The ELK stack can play a major role in solving such problems on the real-time as well as in some cases proactive basis. This depends upon how deep organization can use the ELK platform. Ideally there is no limit to it. In this use case, the ELK stack can help organizations do the following:

  • Monitor, analyze, and alert on performance and uptime across organization IT infrastructure.
  • Centralized operations management for ingesting different types of data across multiple toolsets.
  • Efficiently collect and store granular data, such as detailed event logs, resource usage metrics, and application traces, with their timestamps to troubleshoot website errors and performance on real-time basis.
  • Deliver comprehensive insights across the entire ecosystem, including cloud-native apps, backend dependencies, and third-party services.
  • Measure key performance indicators (KPIs) for end user experience with custom dashboards and custom visualizations specific to organization needs.
  • Accelerate root cause and anomaly detection with machine learning and actionable insights. This is where proactive actions can be taken even before the issue occurs.

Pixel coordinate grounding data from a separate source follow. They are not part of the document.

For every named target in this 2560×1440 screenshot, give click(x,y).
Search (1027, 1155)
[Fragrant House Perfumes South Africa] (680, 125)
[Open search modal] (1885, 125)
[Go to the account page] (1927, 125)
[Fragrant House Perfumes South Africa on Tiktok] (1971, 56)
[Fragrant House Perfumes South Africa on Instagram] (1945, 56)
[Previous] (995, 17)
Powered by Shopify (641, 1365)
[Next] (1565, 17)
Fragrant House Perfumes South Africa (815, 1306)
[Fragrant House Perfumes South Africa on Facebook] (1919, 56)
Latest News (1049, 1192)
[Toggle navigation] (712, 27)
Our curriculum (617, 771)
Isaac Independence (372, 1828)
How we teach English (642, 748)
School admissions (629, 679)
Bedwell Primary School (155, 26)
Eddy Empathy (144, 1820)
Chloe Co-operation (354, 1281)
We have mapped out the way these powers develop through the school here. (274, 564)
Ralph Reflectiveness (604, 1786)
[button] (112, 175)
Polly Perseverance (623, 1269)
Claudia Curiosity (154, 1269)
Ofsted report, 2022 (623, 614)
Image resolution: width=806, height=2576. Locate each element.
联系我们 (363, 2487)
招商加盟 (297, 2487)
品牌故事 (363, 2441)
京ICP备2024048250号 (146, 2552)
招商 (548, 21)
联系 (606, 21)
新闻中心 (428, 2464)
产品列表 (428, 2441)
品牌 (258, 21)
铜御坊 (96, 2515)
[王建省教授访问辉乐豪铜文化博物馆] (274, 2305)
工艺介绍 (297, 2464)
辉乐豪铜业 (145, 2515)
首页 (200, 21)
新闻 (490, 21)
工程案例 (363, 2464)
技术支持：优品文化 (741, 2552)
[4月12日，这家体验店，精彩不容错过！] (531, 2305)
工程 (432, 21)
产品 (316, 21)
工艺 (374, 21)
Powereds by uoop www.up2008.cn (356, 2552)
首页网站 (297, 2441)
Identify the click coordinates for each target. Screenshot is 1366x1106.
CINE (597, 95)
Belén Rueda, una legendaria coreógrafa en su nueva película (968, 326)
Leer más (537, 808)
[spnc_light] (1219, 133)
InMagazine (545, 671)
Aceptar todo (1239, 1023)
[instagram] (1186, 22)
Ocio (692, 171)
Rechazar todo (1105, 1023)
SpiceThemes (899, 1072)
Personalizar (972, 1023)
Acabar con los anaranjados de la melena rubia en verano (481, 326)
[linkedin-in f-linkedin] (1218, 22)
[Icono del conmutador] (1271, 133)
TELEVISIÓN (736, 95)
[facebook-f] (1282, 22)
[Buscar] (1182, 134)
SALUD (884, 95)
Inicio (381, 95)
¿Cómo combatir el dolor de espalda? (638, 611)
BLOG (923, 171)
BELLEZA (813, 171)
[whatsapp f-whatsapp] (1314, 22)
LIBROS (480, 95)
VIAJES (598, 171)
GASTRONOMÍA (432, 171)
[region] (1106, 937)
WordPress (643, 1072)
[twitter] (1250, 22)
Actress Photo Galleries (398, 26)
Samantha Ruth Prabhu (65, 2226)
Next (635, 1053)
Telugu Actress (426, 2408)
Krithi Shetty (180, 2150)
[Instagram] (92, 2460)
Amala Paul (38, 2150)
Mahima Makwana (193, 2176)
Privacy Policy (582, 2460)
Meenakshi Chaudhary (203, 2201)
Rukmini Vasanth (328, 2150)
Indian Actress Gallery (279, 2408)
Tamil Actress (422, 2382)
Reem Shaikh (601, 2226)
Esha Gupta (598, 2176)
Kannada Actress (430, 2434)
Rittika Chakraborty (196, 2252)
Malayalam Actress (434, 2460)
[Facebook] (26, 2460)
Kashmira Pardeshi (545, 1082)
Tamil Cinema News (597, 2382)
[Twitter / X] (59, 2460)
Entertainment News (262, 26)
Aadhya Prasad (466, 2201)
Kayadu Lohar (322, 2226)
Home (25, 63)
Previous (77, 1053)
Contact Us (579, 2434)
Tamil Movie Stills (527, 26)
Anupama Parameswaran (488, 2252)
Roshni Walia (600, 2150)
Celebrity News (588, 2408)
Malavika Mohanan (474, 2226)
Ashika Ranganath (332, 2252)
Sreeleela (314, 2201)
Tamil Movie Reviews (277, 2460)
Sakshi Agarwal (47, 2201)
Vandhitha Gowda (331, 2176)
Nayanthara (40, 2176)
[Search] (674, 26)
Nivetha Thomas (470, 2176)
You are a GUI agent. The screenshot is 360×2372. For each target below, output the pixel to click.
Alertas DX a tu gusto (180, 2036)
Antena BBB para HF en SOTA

On top of what is mentioned above, Elastic Search component capabilities will help organizations understand the user's browsing behavior, improving customer retention and optimizing costs.

While this use case especially talks about application/website performance management, the concept applies to various other areas of the IT infrastructure domain. The use cases can be at the application or hardware component levels. However, the insightfulness that an organization gets will remain almost the same.

Log Management Strategy and Approach

Define Objectives: Organizations need to understand their goals to make the most of log management with the ELK Stack. These goals will help to determine the specific requirements for the solution, such as the types of logs to collect and the incidents to detect.

Plan your Project: Organizations must plan their ELK Stack project once the objectives are defined. Planning your project includes determining hardware and software requirements, choosing the right Beats for their environment, and planning their log pipeline.

Implement Best Practices: To ensure effective log management with the ELK Stack, organizations should implement the following best practices:

  • Properly configure logging on all systems and applications
  • Use role-based access control (RBAC) to restrict access to log data to authorized users only
  • Use encryption to secure log data in transit and at rest
  • Regularly review logs for signs of security incidents
  • Archive the log data on the regular basis to keep the system performance consistent

Additional Tip

There are various useful Integrations of ELK Stack with other data visualization tools available as open source in the internet market. An excellent alternative to replacing only the Kibana visualization engine is Grafana which provides many more functional capabilities. 

Final Thought

The ELK Stack is a powerful open-source solution that provides powerful data analytics that can handle large-scale data processing and analysis tasks. IT and DevOps teams can use the ELK Stack to monitor system logs, application logs, and other types of log data to identify issues and improve system performance in real-time or proactively. The ELK Stack is highly scalable and flexible, making it an ideal log management solution for various organizations.

Organizations can also effectively manage their logs and secure their systems and applications by centralizing log data, utilizing Kibana for log analysis, implementing alerts and notifications, regularly monitoring records, and evaluating and fine-tuning the ELK Stack.

However, implementing the ELK Stack requires careful planning, a knowledgeable team, and effective implementation and usage strategies. Organizations can effectively implement the ELK Stack and achieve their log management objectives by following the right strategy, proper project planning, and using various best practices that EKL documentation provides.